### SELECTION
○ ○ ○ ○

-1

I want to be able to find this pattern inside a c++ string. The pattern is as follows:

FIXED_WORD ANY_WORD(...)

where FIXED_WORD refers to a fixed keyword and ANY_WORD can be any word as long as a bracket follows from it.

I have tried using RegEx such as keyword \b(.*)\b\((.\*)\), where I tried to use the word boundary \b(.*)\b to extract out ANY_WORD followed by a bracket:

std::string s = "abcdefg KEYWORD hello(123456)";
std::smatch match;
std::regex pattern("KEYWORD \b(.*)\b\((.*)\)");

if (std::regex_search(s, match, pattern))
{
    std::cout << "Match\n";

    for (auto m : match)
      std::cout  << m << '\n';
}
else {
    std::cout << "No match\n";
}

I am always getting a no match for this.

Toto
  • 89,455
  • 62
  • 89
  • 125
calveeen
  • 621
  • 2
  • 10
  • 28
  • regex should match 'hello' in your given example? or it should match that there is a word between 'KEYWORD' & brackets '()'? – moys Feb 21 '20 at 02:06
  • try `(?<=KEYWORD\s)(\w*)(?=\(.*\))` as the regex pattern. This will match 'hello' in the example you have provided. Demo--> https://regex101.com/r/wZ6PVa/1 – moys Feb 21 '20 at 02:13
  • i want to be able to extract out the entire regex pattern, so not just hello – calveeen Feb 21 '20 at 02:57
  • then you can use `(KEYWORD \w*\(.*\))` as regex – moys Feb 21 '20 at 02:59
  • if KEYWORD appears another time in the string elsewhere then this would not work ? Eg "abc KEYWORD xyz KEYWORD hello(4567)" – calveeen Feb 21 '20 at 03:03
  • it will work. it is looking for KEYWORD following by another alphanumeric word followed by content in brackets. If KEYWORD is somewhere else, it will not. use the demo link to try out your different scenarios. – moys Feb 21 '20 at 03:06

1 Answers1

0

You're forgetting that slashes are escaped when you use a string literal. Use a raw string e.g. R"(...)" to preserve the slashes

std::regex pattern(R"(KEYWORD \b(.*)\b\((.*)\))");

Then your pattern works as expected:

Match
KEYWORD hello(123456)

○ ○ ○ ○

### PROVIDED INFORMATION
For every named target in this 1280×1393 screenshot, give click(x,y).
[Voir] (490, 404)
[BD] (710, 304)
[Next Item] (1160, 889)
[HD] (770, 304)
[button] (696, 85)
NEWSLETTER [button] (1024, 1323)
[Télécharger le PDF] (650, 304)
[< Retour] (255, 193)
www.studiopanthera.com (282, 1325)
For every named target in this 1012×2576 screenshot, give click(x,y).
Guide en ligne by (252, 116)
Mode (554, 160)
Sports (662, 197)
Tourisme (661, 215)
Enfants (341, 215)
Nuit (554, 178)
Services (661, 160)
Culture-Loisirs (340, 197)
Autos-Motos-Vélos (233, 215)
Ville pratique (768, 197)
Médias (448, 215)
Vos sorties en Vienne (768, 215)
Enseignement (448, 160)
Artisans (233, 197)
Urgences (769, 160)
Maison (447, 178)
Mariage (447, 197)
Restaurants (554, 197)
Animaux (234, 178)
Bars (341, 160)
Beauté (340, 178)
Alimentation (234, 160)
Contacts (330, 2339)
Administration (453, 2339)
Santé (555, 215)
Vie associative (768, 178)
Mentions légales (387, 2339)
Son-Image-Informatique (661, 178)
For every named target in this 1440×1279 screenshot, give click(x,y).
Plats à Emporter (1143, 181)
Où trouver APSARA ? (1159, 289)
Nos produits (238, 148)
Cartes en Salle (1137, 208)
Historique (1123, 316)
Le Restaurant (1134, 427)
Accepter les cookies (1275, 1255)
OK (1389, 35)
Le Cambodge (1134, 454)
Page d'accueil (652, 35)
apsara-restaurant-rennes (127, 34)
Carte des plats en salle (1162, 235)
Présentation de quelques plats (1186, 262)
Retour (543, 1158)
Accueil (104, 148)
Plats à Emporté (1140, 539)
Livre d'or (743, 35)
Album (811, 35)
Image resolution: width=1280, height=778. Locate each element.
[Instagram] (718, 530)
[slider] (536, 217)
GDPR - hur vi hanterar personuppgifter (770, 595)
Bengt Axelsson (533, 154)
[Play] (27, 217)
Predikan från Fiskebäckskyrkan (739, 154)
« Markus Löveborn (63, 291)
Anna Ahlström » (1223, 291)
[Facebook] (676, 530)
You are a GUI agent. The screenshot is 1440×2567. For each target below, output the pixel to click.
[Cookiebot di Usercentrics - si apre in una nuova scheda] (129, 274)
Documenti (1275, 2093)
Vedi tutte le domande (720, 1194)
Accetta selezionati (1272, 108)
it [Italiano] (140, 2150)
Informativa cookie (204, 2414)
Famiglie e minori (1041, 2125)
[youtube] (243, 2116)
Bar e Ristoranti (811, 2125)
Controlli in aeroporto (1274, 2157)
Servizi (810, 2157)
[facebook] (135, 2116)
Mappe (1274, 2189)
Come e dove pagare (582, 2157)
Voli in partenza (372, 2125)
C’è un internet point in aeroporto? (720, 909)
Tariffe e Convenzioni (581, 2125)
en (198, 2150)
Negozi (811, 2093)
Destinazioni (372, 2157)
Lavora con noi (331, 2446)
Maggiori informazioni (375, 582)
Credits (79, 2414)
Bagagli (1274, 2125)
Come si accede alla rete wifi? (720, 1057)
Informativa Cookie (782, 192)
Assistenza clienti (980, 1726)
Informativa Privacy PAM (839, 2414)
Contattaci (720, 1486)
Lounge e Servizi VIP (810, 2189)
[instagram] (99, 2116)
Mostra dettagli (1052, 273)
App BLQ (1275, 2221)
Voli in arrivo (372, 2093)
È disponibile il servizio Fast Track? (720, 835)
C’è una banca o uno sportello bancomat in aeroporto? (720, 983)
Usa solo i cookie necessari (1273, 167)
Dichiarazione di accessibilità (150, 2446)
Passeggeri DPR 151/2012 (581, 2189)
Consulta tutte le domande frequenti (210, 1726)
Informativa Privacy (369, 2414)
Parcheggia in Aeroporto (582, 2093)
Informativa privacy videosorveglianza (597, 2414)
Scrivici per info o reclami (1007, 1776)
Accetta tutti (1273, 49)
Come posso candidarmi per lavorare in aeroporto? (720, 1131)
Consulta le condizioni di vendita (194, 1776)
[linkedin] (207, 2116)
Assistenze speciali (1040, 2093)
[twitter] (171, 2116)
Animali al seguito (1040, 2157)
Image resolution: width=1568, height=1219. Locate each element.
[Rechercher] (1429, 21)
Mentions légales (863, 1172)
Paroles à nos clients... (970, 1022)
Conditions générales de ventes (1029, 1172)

○ ○ ○ ○

### PARTS OF THE EXERCISE
- A) Answer these questions about the regex thread:
(i) What result does the asker say they always get from their code?
(ii) What does the answer recommend using to preserve the slashes?
(iii) What string is assigned to s in the asker's code?
- B) Rewrite the part of the regex thread between "I have tried" and "(std::regex_search(s, match, pattern))", inclusive, replacing "hello" with "world".
- C) Summarize the regex thread in two sentences.
Work only from the regex thread itself.

### ANSWERS TO THE EXERCISES
- A)
(i) A no match.
(ii) A raw string, such as R"(...)".
(iii) "abcdefg KEYWORD hello(123456)"

- B)
I have tried using RegEx such as keyword \b(.*)\b\((.\*)\), where I tried to use the word boundary \b(.*)\b to extract out ANY_WORD followed by a bracket:

std::string s = "abcdefg KEYWORD world(123456)";
std::smatch match;
std::regex pattern("KEYWORD \b(.*)\b\((.*)\)");

if (std::regex_search(s, match, pattern))

- C) The asker wants to find a pattern in a C++ string made of a fixed keyword followed by any word and a bracket, but their std::regex search always returns no match. The answer explains that slashes are escaped in an ordinary string literal and recommends a raw string such as R"(...)", after which the pattern works as expected.